Wikipedia:Articles for deletion/Elizabeth George (Christian author)
From Wikipedia, the free encyclopedia
- The following discussion is an archived debate of the proposed deletion of the article below. Please do not modify it. Subsequent comments should be made on the appropriate discussion page (such as the article's talk page or in a deletion review). No further edits should be made to this page.
The result was keep. Listed for 21 days with no arguments for deletion aside from the nominator. Ron Ritzman (talk) 00:12, 29 July 2011 (UTC)[reply]
Elizabeth George (Christian author)[edit]
- Elizabeth George (Christian author) (edit | talk | history | protect | delete | links | watch | logs | views) – (View log)
- (Find sources: Google (books · news · scholar · free images · WP refs) · FENS · JSTOR · TWL)
I cannot find any independant sources to confer notability for this author. Angryapathy (talk) 19:52, 8 July 2011 (UTC)[reply]
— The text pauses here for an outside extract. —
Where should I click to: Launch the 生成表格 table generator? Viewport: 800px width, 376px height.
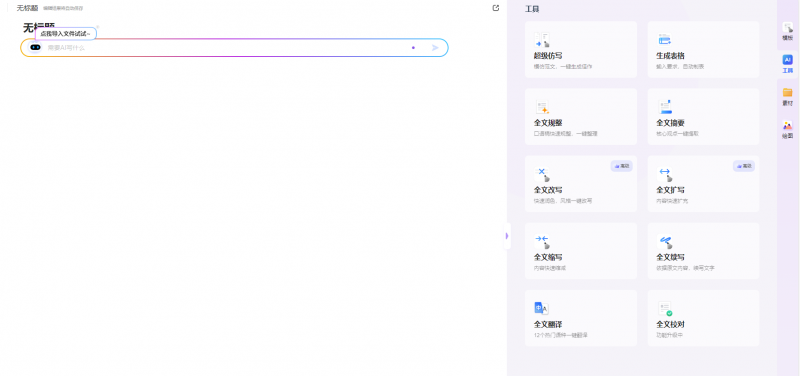[x=703, y=49]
- Note: This debate has been included in the list of Authors-related deletion discussions. — —Tom Morris (talk) 20:21, 8 July 2011 (UTC)[reply]
- Note: This debate has been included in the list of Christianity-related deletion discussions. — —Tom Morris (talk) 20:21, 8 July 2011 (UTC)[reply]
- Keep. Google News finds a few independent sources (mostly reviews) for each of her books (e.g. [1]). Not enough to make any of the books notable, but enough for this article, per WP:AUTH #3 ("a collective body of work, that has been the subject of ... multiple independent periodical articles or reviews"). -- 202.124.73.230 (talk) 03:13, 9 July 2011 (UTC)[reply]
- Are any of these reviews from reliable sources? The one you provided spelled "Oregon" wrong. Angryapathy (talk) 23:39, 9 July 2011 (UTC)[reply]
- Comment: phrasing the Google News search to catch multiple book reviews in one go ([2]) finds a plethora of material, mostly reliable sources, including a (rather negative) newspaper review from Australia ([3]). -- 202.124.73.85 (talk) 07:19, 10 July 2011 (UTC)[reply]
- Relisted to generate a more thorough discussion so a clearer consensus may be reached.
- Please add new comments below this notice. Thanks, Ron Ritzman (talk) 00:14, 15 July 2011 (UTC)[reply]
- Relisted to generate a more thorough discussion so a clearer consensus may be reached.
- Please add new comments below this notice. Thanks, Courcelles 00:30, 22 July 2011 (UTC)[reply]
- Comment - If the sale of 4.3 million books could be documented, that would steer towards keep. There's no real sourcing showing here though and nothing whatsoever for that assertion. Carrite (talk) 05:30, 23 July 2011 (UTC)[reply]
- Keep- her name and book titles are familiar enough with anyone who's visited a Christian bookstore. Online searches reveal plenty of possible sources. Bearian (talk) 19:07, 26 July 2011 (UTC)[reply]
- Keep - Now the article reads 6.5 million total copies sold with a link to a publisher's website. Using the Ronald Reagan principle of Trust But Verify towards her purported million seller, A Woman After God's Own Heart returns 489 copies on the book site ABE.com, which is in line with what a million seller would show there. This article needs further sourcing, but Rome wasn't built in a day. Carrite (talk) 06:01, 27 July 2011 (UTC)[reply]
- The above discussion is preserved as an archive of the debate. Please do not modify it. Subsequent comments should be made on the appropriate discussion page (such as the article's talk page or in a deletion review). No further edits should be made to this page.